Bank Statement Correction

Byteasar has an account at The Byteotian Bit Bank (BBB). Initially, his account holds \(p\) bythalers. After a sequence of transactions – each of which is either a deposit or a withdrawal of one bythaler – the account balance becomes \(q\) bythalers. The bank teller has printed a bank statement recorded as a sequence of pluses and minuses (+ denotes a deposit and - denotes a withdrawal).
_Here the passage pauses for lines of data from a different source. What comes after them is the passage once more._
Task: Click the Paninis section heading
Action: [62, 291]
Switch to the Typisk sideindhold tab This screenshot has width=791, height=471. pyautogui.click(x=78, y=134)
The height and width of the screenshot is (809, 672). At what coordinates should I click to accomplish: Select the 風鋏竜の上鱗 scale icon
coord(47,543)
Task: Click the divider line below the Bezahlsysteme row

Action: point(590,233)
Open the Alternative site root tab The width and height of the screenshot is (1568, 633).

Unfortunately, some transactions may have been recorded incorrectly.

The teller can perform two types of correction operations:

• In \(x\) seconds, flip an arbitrarily chosen transaction (i.e. change a + to a - or vice versa).
• In \(y\) seconds, remove the last transaction and insert it at the beginning of the statement (a cyclic rotation by one).
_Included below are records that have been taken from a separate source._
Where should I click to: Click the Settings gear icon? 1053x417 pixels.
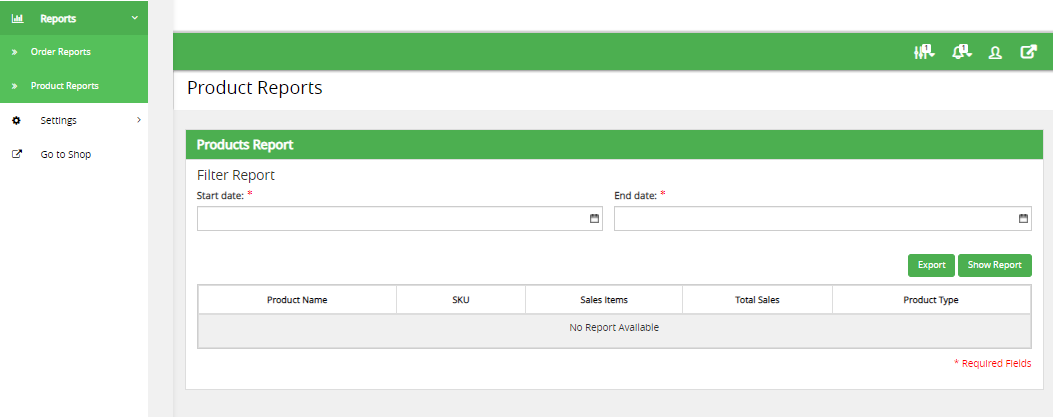tap(16, 120)
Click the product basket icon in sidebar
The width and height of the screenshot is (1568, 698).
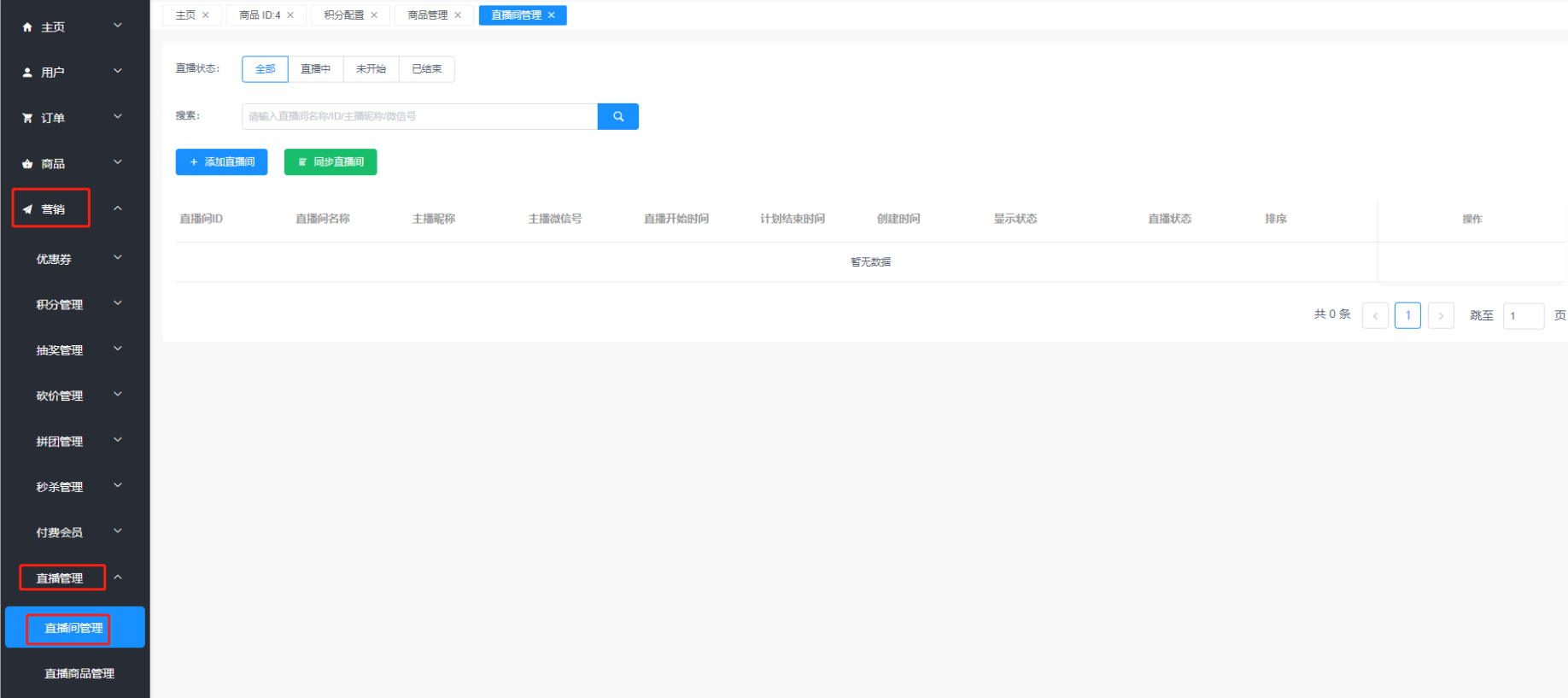tap(27, 164)
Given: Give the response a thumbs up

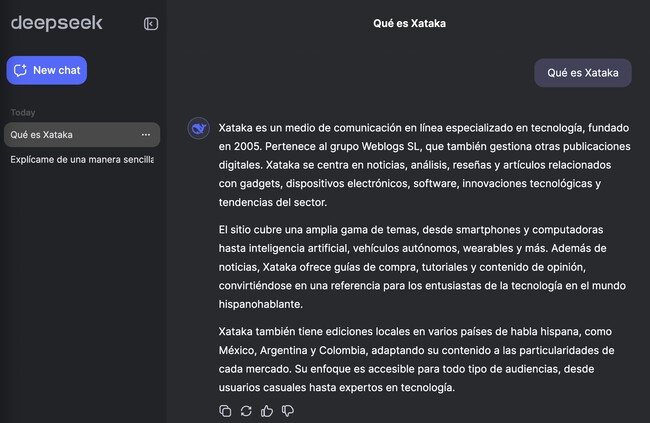Looking at the screenshot, I should (267, 410).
The corrected statement must satisfy both of the following conditions:

1. The final balance, computed from the initial balance \(p\) and the corrected sequence of transactions, equals \(q\):
   \(p + \sum_{i=1}^{n} a_i = q\), where \(a_i = 1\) for a deposit and \(a_i = -1\) for a withdrawal.
2. The account's balance never becomes negative when the transactions are applied sequentially (i.e. for all prefixes \(j\),
   \(p + \sum_{i=1}^{j} a_i \ge 0\)).

Your task is to compute the minimum number of seconds required to perform corrections on the printed statement so that it meets the above conditions. Note that the corrected statement does not need to reflect the original sequence of transactions accurately; it only needs to satisfy the consistency requirements.
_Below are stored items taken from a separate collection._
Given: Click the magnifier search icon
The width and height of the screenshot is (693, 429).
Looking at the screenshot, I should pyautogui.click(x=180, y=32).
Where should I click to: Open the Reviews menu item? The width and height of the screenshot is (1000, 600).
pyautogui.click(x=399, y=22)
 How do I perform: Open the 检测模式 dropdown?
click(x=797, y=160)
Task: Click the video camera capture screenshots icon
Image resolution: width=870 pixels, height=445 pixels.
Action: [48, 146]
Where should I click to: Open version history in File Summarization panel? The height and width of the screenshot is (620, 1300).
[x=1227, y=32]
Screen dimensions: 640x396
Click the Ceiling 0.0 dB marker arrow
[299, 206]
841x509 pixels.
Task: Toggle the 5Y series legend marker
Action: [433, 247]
Input constraints and Operations:

• You are given a string consisting solely of '+' and '-' characters representing the transactions.
• You are given four integers \(p, q, x, y\), where \(x\) is the cost in seconds to flip a transaction and \(y\) is the cost to rotate the last transaction to the front.

Note: If the printed statement is of length \(n\), then performing \(r\) rotations results in a cyclic shift of the string (each rotation moves the last character to the beginning, at cost \(y\) per rotation). The corrections (flips) are applied on the rotated sequence. Each flip on a '+' changes it to '-' (affecting the balance by \(-2\)) and each flip on a '-' changes it to '+' (affecting the balance by \(+2\)).

Formally, if the original transaction value is represented as \(v_i\) (with \(v_i = 1\) for '+' and \(v_i = -1\) for '-'), upon flipping the transaction becomes \(-v_i\). Hence, if a transaction is flipped, the change in balance is \( -2v_i \); if it is left unchanged, the change is \( v_i \). The overall effect must satisfy:

[ p + \sum_{i=1}^{n} (1 - 2\cdot F_i),v_i = q, ]

where \(F_i\) is 1 if the \(i^\text{th}\) transaction is flipped and 0 otherwise, and the balance must remain nonnegative after each transaction.

Your programme should compute the minimum total cost (in seconds) consisting of the cost for flips and rotations required to correct the statement.

inputFormat

The input is read from standard input. It contains two lines:

• The first line contains a non-empty string consisting only of the characters '+' and '-'. This is the bank statement.
• The second line contains four space‐separated integers \(p\), \(q\), \(x\), and \(y\), where \(p\) is the initial balance, \(q\) is the desired final balance, \(x\) is the cost to flip a transaction, and \(y\) is the cost to perform one rotation.

outputFormat

Output a single integer representing the minimum number of seconds required to correct the bank statement so that the account's final balance is \(q\) and the balance never becomes negative during the sequence of transactions.

sample

--++-+-++-+-+
2 3 1 1

0